- **Problem description**: Nothing may be dropped or altered: reproduce all the data.

Stored data entries
****************************************

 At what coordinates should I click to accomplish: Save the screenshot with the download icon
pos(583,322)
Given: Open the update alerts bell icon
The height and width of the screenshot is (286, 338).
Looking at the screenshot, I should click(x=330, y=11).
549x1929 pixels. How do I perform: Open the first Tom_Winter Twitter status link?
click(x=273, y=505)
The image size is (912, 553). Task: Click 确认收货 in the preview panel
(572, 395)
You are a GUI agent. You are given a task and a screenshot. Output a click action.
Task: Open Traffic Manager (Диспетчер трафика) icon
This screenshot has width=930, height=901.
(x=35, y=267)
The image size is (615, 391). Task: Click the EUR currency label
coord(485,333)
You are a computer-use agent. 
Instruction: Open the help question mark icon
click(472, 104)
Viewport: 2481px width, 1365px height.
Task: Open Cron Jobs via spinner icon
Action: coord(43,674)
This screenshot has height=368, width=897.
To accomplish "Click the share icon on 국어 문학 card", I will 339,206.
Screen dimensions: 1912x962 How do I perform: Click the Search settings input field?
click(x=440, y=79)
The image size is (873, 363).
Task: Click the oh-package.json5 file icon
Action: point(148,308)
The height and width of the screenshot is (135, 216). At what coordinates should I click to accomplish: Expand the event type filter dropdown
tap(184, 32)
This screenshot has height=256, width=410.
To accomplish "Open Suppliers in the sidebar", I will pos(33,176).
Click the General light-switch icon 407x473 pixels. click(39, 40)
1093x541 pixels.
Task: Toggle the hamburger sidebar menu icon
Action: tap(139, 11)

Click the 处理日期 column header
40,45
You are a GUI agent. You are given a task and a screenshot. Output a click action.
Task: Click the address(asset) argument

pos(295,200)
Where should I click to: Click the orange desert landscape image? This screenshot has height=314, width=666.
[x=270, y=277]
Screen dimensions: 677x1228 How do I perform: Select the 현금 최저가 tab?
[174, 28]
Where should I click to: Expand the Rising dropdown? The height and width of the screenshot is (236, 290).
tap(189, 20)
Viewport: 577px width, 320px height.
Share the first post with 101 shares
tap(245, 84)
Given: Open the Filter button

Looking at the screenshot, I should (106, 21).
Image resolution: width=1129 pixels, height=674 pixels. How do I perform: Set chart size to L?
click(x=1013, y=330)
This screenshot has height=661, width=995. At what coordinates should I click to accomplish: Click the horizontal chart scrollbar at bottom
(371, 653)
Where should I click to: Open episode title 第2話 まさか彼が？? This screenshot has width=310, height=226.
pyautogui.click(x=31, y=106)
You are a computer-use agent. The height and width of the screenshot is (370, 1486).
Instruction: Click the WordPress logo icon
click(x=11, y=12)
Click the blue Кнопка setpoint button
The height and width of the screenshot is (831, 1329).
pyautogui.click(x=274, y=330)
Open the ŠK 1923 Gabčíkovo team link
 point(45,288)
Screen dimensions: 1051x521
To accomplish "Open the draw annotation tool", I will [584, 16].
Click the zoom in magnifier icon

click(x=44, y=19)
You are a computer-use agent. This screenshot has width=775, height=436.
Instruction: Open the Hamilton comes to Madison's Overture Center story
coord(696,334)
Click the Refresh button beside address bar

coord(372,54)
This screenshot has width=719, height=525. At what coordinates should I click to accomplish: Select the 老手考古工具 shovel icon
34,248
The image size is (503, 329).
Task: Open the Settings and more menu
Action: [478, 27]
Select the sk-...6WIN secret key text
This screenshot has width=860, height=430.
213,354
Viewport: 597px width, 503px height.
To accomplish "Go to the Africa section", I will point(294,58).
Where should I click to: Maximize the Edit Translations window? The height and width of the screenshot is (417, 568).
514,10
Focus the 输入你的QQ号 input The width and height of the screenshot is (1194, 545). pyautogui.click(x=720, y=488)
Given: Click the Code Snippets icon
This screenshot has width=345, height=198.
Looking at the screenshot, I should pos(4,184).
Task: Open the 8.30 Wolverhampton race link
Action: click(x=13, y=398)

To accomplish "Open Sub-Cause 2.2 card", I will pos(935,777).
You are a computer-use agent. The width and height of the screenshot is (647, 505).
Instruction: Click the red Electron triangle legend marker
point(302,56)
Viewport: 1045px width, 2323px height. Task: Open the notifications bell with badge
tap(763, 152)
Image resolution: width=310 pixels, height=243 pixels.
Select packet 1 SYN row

****************************************

- **Written reply**:
 At what coordinates should I click to accomplish: Save the screenshot with the download icon
pos(583,322)
Given: Open the update alerts bell icon
The height and width of the screenshot is (286, 338).
Looking at the screenshot, I should click(x=330, y=11).
549x1929 pixels. How do I perform: Open the first Tom_Winter Twitter status link?
click(x=273, y=505)
The image size is (912, 553). Task: Click 确认收货 in the preview panel
(572, 395)
You are a GUI agent. You are given a task and a screenshot. Output a click action.
Task: Open Traffic Manager (Диспетчер трафика) icon
This screenshot has width=930, height=901.
(x=35, y=267)
The image size is (615, 391). Task: Click the EUR currency label
coord(485,333)
You are a computer-use agent. 
Instruction: Open the help question mark icon
click(472, 104)
Viewport: 2481px width, 1365px height.
Task: Open Cron Jobs via spinner icon
Action: coord(43,674)
This screenshot has height=368, width=897.
To accomplish "Click the share icon on 국어 문학 card", I will 339,206.
Screen dimensions: 1912x962 How do I perform: Click the Search settings input field?
click(x=440, y=79)
The image size is (873, 363).
Task: Click the oh-package.json5 file icon
Action: point(148,308)
The height and width of the screenshot is (135, 216). At what coordinates should I click to accomplish: Expand the event type filter dropdown
tap(184, 32)
This screenshot has height=256, width=410.
To accomplish "Open Suppliers in the sidebar", I will pos(33,176).
Click the General light-switch icon 407x473 pixels. click(39, 40)
1093x541 pixels.
Task: Toggle the hamburger sidebar menu icon
Action: tap(139, 11)

Click the 处理日期 column header
40,45
You are a GUI agent. You are given a task and a screenshot. Output a click action.
Task: Click the address(asset) argument

pos(295,200)
Where should I click to: Click the orange desert landscape image? This screenshot has height=314, width=666.
[x=270, y=277]
Screen dimensions: 677x1228 How do I perform: Select the 현금 최저가 tab?
[174, 28]
Where should I click to: Expand the Rising dropdown? The height and width of the screenshot is (236, 290).
tap(189, 20)
Viewport: 577px width, 320px height.
Share the first post with 101 shares
tap(245, 84)
Given: Open the Filter button

Looking at the screenshot, I should (106, 21).
Image resolution: width=1129 pixels, height=674 pixels. How do I perform: Set chart size to L?
click(x=1013, y=330)
This screenshot has height=661, width=995. At what coordinates should I click to accomplish: Click the horizontal chart scrollbar at bottom
(371, 653)
Where should I click to: Open episode title 第2話 まさか彼が？? This screenshot has width=310, height=226.
pyautogui.click(x=31, y=106)
You are a computer-use agent. The height and width of the screenshot is (370, 1486).
Instruction: Click the WordPress logo icon
click(x=11, y=12)
Click the blue Кнопка setpoint button
The height and width of the screenshot is (831, 1329).
pyautogui.click(x=274, y=330)
Open the ŠK 1923 Gabčíkovo team link
 point(45,288)
Screen dimensions: 1051x521
To accomplish "Open the draw annotation tool", I will [584, 16].
Click the zoom in magnifier icon

click(x=44, y=19)
You are a computer-use agent. This screenshot has width=775, height=436.
Instruction: Open the Hamilton comes to Madison's Overture Center story
coord(696,334)
Click the Refresh button beside address bar

coord(372,54)
This screenshot has width=719, height=525. At what coordinates should I click to accomplish: Select the 老手考古工具 shovel icon
34,248
The image size is (503, 329).
Task: Open the Settings and more menu
Action: [478, 27]
Select the sk-...6WIN secret key text
This screenshot has width=860, height=430.
213,354
Viewport: 597px width, 503px height.
To accomplish "Go to the Africa section", I will point(294,58).
Where should I click to: Maximize the Edit Translations window? The height and width of the screenshot is (417, 568).
514,10
Focus the 输入你的QQ号 input The width and height of the screenshot is (1194, 545). pyautogui.click(x=720, y=488)
Given: Click the Code Snippets icon
This screenshot has width=345, height=198.
Looking at the screenshot, I should pos(4,184).
Task: Open the 8.30 Wolverhampton race link
Action: click(x=13, y=398)

To accomplish "Open Sub-Cause 2.2 card", I will pos(935,777).
You are a computer-use agent. The width and height of the screenshot is (647, 505).
Instruction: Click the red Electron triangle legend marker
point(302,56)
Viewport: 1045px width, 2323px height. Task: Open the notifications bell with badge
tap(763, 152)
Image resolution: width=310 pixels, height=243 pixels.
Select packet 1 SYN row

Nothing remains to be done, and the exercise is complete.